● **About this task**
An identical copy of every entry below is the required output.

● **Data shown**
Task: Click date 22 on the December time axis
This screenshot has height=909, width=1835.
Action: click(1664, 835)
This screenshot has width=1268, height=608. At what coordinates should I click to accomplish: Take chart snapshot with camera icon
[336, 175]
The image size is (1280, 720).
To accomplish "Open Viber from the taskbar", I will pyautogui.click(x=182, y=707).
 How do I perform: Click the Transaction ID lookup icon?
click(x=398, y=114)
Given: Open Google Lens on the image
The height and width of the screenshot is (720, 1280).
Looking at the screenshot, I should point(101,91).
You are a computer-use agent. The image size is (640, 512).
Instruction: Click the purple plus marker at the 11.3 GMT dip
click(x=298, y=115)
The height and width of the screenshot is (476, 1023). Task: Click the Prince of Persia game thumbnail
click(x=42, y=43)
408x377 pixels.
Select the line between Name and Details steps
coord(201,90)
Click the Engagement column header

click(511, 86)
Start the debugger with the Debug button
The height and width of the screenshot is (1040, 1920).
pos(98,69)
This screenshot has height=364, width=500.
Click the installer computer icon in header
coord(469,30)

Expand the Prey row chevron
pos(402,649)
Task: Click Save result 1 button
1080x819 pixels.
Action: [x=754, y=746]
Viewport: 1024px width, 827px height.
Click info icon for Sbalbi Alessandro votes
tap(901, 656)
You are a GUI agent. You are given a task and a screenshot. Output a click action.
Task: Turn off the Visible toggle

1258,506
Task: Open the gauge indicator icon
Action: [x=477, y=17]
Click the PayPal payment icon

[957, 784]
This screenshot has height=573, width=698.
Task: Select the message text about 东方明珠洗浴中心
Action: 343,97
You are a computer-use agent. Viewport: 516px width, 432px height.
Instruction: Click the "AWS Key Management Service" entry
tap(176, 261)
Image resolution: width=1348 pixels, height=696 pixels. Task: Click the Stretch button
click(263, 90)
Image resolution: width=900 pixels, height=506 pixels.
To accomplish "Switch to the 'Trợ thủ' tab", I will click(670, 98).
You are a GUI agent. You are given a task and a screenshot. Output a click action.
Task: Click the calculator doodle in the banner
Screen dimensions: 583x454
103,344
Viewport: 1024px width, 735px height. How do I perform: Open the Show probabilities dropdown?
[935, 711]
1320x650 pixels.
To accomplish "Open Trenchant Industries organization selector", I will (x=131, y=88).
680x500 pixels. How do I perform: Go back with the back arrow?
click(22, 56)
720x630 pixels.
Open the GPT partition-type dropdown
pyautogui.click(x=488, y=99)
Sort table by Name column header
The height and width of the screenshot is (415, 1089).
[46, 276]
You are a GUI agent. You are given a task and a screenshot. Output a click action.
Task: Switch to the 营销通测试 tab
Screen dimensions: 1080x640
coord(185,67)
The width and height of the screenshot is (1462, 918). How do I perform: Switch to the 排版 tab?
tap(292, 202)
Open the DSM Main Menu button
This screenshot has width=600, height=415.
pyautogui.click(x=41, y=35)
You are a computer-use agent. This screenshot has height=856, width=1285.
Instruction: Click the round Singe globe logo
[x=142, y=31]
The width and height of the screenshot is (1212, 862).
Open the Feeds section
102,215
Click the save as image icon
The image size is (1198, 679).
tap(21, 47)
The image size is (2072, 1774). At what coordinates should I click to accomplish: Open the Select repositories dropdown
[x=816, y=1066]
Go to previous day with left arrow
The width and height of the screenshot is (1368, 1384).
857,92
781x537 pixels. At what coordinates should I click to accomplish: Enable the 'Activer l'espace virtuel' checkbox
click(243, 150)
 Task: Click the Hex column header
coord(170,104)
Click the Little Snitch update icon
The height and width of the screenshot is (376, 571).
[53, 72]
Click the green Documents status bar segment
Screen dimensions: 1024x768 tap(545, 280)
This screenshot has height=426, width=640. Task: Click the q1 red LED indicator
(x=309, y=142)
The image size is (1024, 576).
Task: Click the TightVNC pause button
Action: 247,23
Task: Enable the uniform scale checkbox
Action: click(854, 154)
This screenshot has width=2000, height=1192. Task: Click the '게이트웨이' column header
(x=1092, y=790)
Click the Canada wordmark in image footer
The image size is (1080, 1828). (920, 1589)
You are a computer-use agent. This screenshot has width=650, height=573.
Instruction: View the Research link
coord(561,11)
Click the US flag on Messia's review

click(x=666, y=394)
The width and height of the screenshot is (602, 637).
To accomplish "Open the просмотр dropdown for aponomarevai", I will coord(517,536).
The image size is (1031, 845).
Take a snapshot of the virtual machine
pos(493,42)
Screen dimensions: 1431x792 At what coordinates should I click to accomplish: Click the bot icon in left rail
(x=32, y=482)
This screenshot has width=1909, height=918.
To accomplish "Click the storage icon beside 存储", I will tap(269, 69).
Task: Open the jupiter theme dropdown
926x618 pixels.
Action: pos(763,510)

● **Result for this exercise**
Task: Click date 22 on the December time axis
This screenshot has height=909, width=1835.
Action: click(1664, 835)
This screenshot has width=1268, height=608. At what coordinates should I click to accomplish: Take chart snapshot with camera icon
[336, 175]
The image size is (1280, 720).
To accomplish "Open Viber from the taskbar", I will pyautogui.click(x=182, y=707).
 How do I perform: Click the Transaction ID lookup icon?
click(x=398, y=114)
Given: Open Google Lens on the image
The height and width of the screenshot is (720, 1280).
Looking at the screenshot, I should point(101,91).
You are a computer-use agent. The image size is (640, 512).
Instruction: Click the purple plus marker at the 11.3 GMT dip
click(x=298, y=115)
The height and width of the screenshot is (476, 1023). Task: Click the Prince of Persia game thumbnail
click(x=42, y=43)
408x377 pixels.
Select the line between Name and Details steps
coord(201,90)
Click the Engagement column header

click(511, 86)
Start the debugger with the Debug button
The height and width of the screenshot is (1040, 1920).
pos(98,69)
This screenshot has height=364, width=500.
Click the installer computer icon in header
coord(469,30)

Expand the Prey row chevron
pos(402,649)
Task: Click Save result 1 button
1080x819 pixels.
Action: [x=754, y=746]
Viewport: 1024px width, 827px height.
Click info icon for Sbalbi Alessandro votes
tap(901, 656)
You are a GUI agent. You are given a task and a screenshot. Output a click action.
Task: Turn off the Visible toggle

1258,506
Task: Open the gauge indicator icon
Action: [x=477, y=17]
Click the PayPal payment icon

[957, 784]
This screenshot has height=573, width=698.
Task: Select the message text about 东方明珠洗浴中心
Action: 343,97
You are a computer-use agent. Viewport: 516px width, 432px height.
Instruction: Click the "AWS Key Management Service" entry
tap(176, 261)
Image resolution: width=1348 pixels, height=696 pixels. Task: Click the Stretch button
click(263, 90)
Image resolution: width=900 pixels, height=506 pixels.
To accomplish "Switch to the 'Trợ thủ' tab", I will click(670, 98).
You are a GUI agent. You are given a task and a screenshot. Output a click action.
Task: Click the calculator doodle in the banner
Screen dimensions: 583x454
103,344
Viewport: 1024px width, 735px height. How do I perform: Open the Show probabilities dropdown?
[935, 711]
1320x650 pixels.
To accomplish "Open Trenchant Industries organization selector", I will (x=131, y=88).
680x500 pixels. How do I perform: Go back with the back arrow?
click(22, 56)
720x630 pixels.
Open the GPT partition-type dropdown
pyautogui.click(x=488, y=99)
Sort table by Name column header
The height and width of the screenshot is (415, 1089).
[46, 276]
You are a GUI agent. You are given a task and a screenshot. Output a click action.
Task: Switch to the 营销通测试 tab
Screen dimensions: 1080x640
coord(185,67)
The width and height of the screenshot is (1462, 918). How do I perform: Switch to the 排版 tab?
tap(292, 202)
Open the DSM Main Menu button
This screenshot has width=600, height=415.
pyautogui.click(x=41, y=35)
You are a computer-use agent. This screenshot has height=856, width=1285.
Instruction: Click the round Singe globe logo
[x=142, y=31]
The width and height of the screenshot is (1212, 862).
Open the Feeds section
102,215
Click the save as image icon
The image size is (1198, 679).
tap(21, 47)
The image size is (2072, 1774). At what coordinates should I click to accomplish: Open the Select repositories dropdown
[x=816, y=1066]
Go to previous day with left arrow
The width and height of the screenshot is (1368, 1384).
857,92
781x537 pixels. At what coordinates should I click to accomplish: Enable the 'Activer l'espace virtuel' checkbox
click(243, 150)
 Task: Click the Hex column header
coord(170,104)
Click the Little Snitch update icon
The height and width of the screenshot is (376, 571).
[53, 72]
Click the green Documents status bar segment
Screen dimensions: 1024x768 tap(545, 280)
This screenshot has height=426, width=640. Task: Click the q1 red LED indicator
(x=309, y=142)
The image size is (1024, 576).
Task: Click the TightVNC pause button
Action: 247,23
Task: Enable the uniform scale checkbox
Action: click(854, 154)
This screenshot has width=2000, height=1192. Task: Click the '게이트웨이' column header
(x=1092, y=790)
Click the Canada wordmark in image footer
The image size is (1080, 1828). (920, 1589)
You are a computer-use agent. This screenshot has width=650, height=573.
Instruction: View the Research link
coord(561,11)
Click the US flag on Messia's review

click(x=666, y=394)
The width and height of the screenshot is (602, 637).
To accomplish "Open the просмотр dropdown for aponomarevai", I will coord(517,536).
The image size is (1031, 845).
Take a snapshot of the virtual machine
pos(493,42)
Screen dimensions: 1431x792 At what coordinates should I click to accomplish: Click the bot icon in left rail
(x=32, y=482)
This screenshot has width=1909, height=918.
To accomplish "Click the storage icon beside 存储", I will tap(269, 69).
Task: Open the jupiter theme dropdown
926x618 pixels.
Action: pos(763,510)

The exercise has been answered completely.